NGC 2899, discovered by the English astronomer John Herschel in 1835, is located somewhere between 3,000 and 6,500 light years away in the southern constellation Vela.
NGC 2899’s vast strips of gas extend up to a maximum of two light years from its center and reach up to 18,000 degrees Fahrenheit or 10,000 degrees Celsius.
An image of the Omega Nebula, captured by the Very Large Telescope (VLT) with a pink dusty center
Such high temperatures are due to the large amount of radiation from the nebula’s parent star, which causes the hydrogen gas in the nebula to glow in a reddish halo around the blue oxygen gas.
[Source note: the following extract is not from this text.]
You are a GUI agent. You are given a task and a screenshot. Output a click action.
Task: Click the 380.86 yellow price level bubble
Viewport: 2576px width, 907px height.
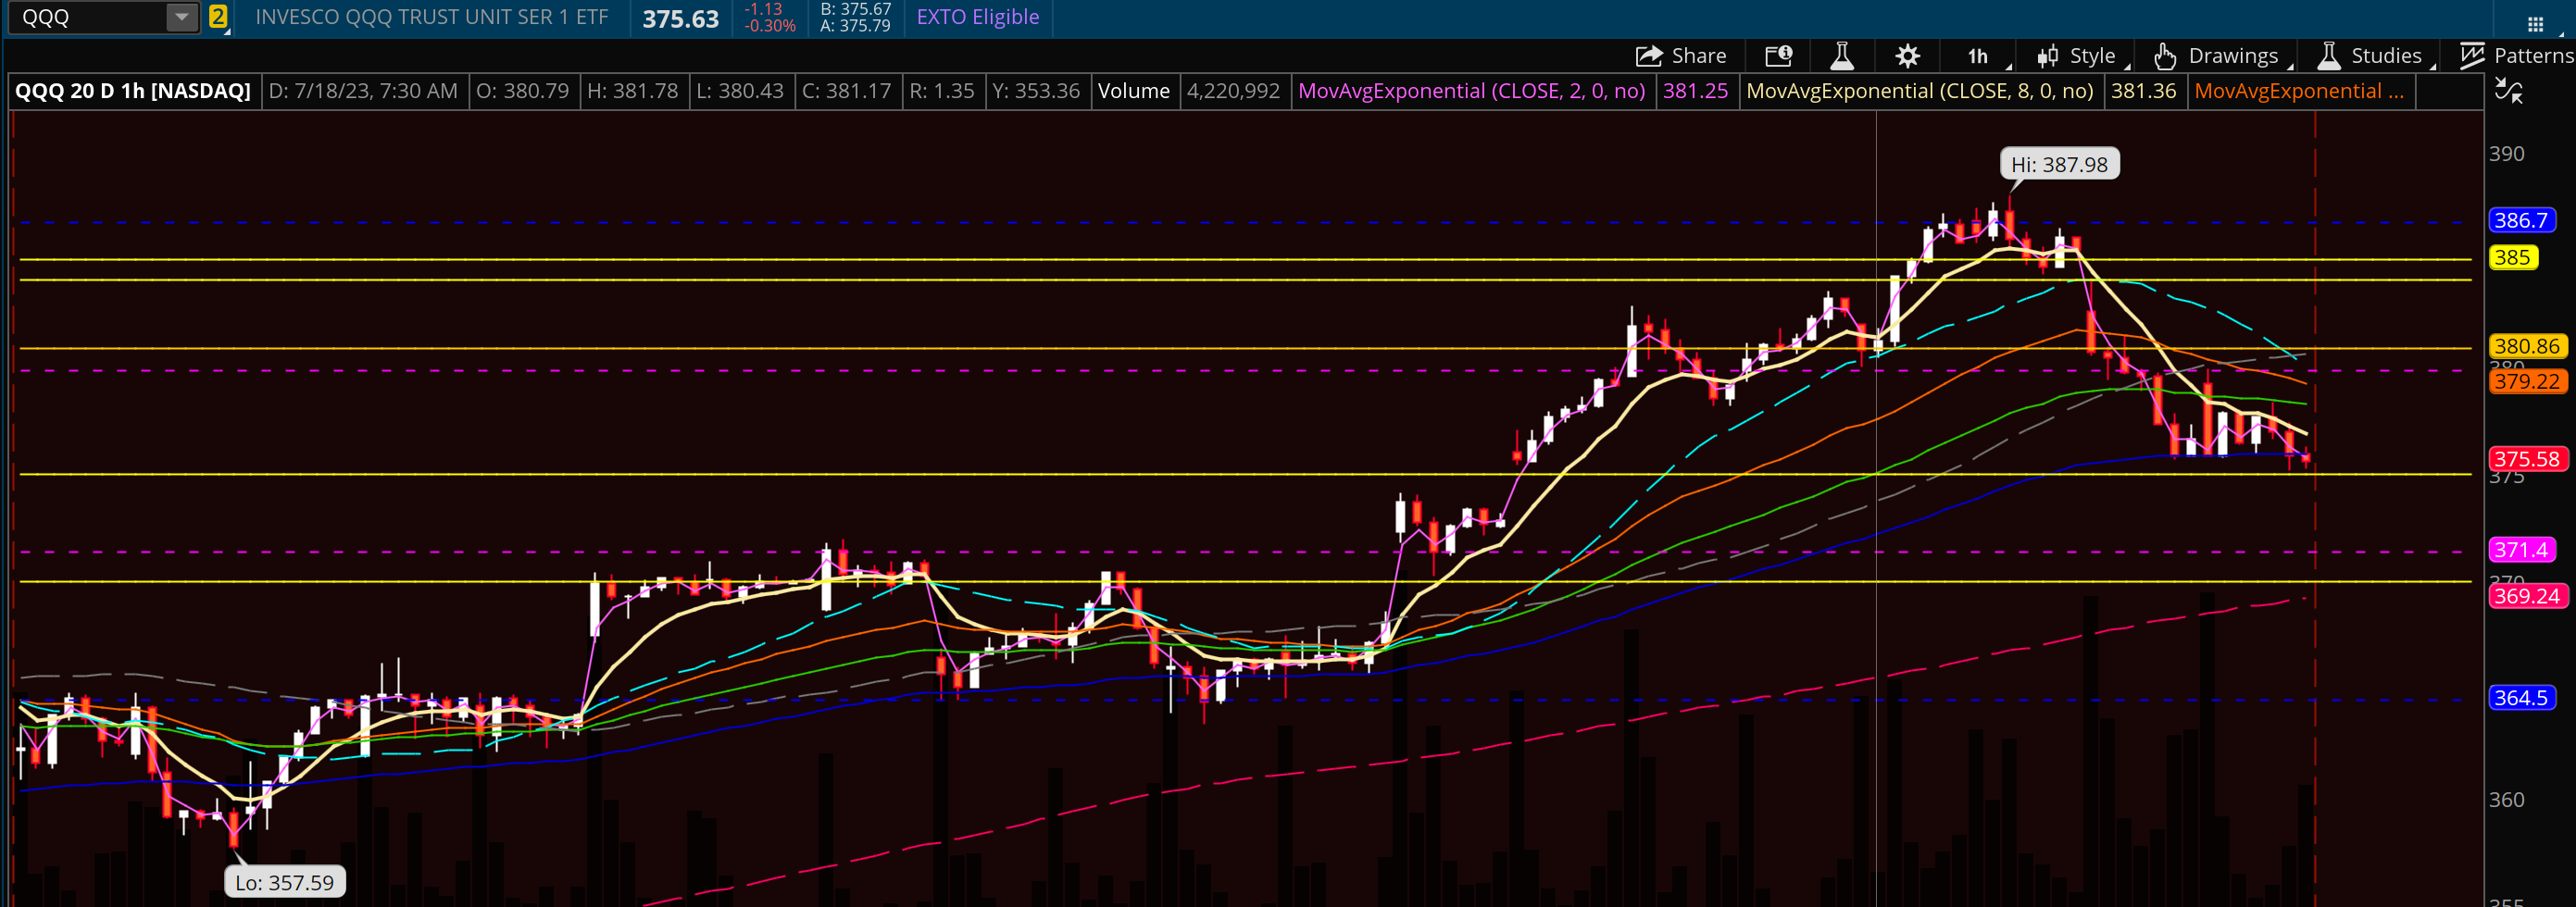pyautogui.click(x=2528, y=346)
NGC 2899 has two central stars, believed to give it an almost symmetrical appearance.
After one star reached the end of its life and threw off its outer layers, the other star interferes with the gas flow, forming the two butterfly-shaped lobes seen here.
ESO said that only 10 to 20 percent of planetary nebulae display this type of bipolar shape.
Astronomers were able to capture this image using the FORS (Focal Reducer and Low Dispersion Spectrograph) instrument installed on UT1, one of the four 27-foot telescopes that make up the VLT in Chile.
This high-resolution instrument was one of the first to be installed in VLT, which began operating in 1998, and is behind other impressive images.
In 2013, FORS returned an image of a unique green nebula reminiscent of the Slimer ghost from the 1984 Ghostbusters movie.
The bright green planetary nebula IC 1295 surrounding a dim, dying star. It is located about 3,300 light years away in the constellation Scutum (The Shield).
The planetary nebula IC 1295 was revealed around a faint, dying star located about 3,300 light-years away in the constellation Scutum.
He also previously captured a photo of the Omega Nebula about 6,500 light years away in the Sagittarius constellation, with a dusty pink center.
FORS has been used to study in depth the physics behind the formation of complex planetary nebulae.
He has also contributed to light observations from a gravitational wave source and investigated the first known interstellar asteroid.
Called ‘Oumuamua by its discoverers, the asteroid is up to a quarter of a mile (400 meters) long and very elongated, probably 10 times longer than it is wide.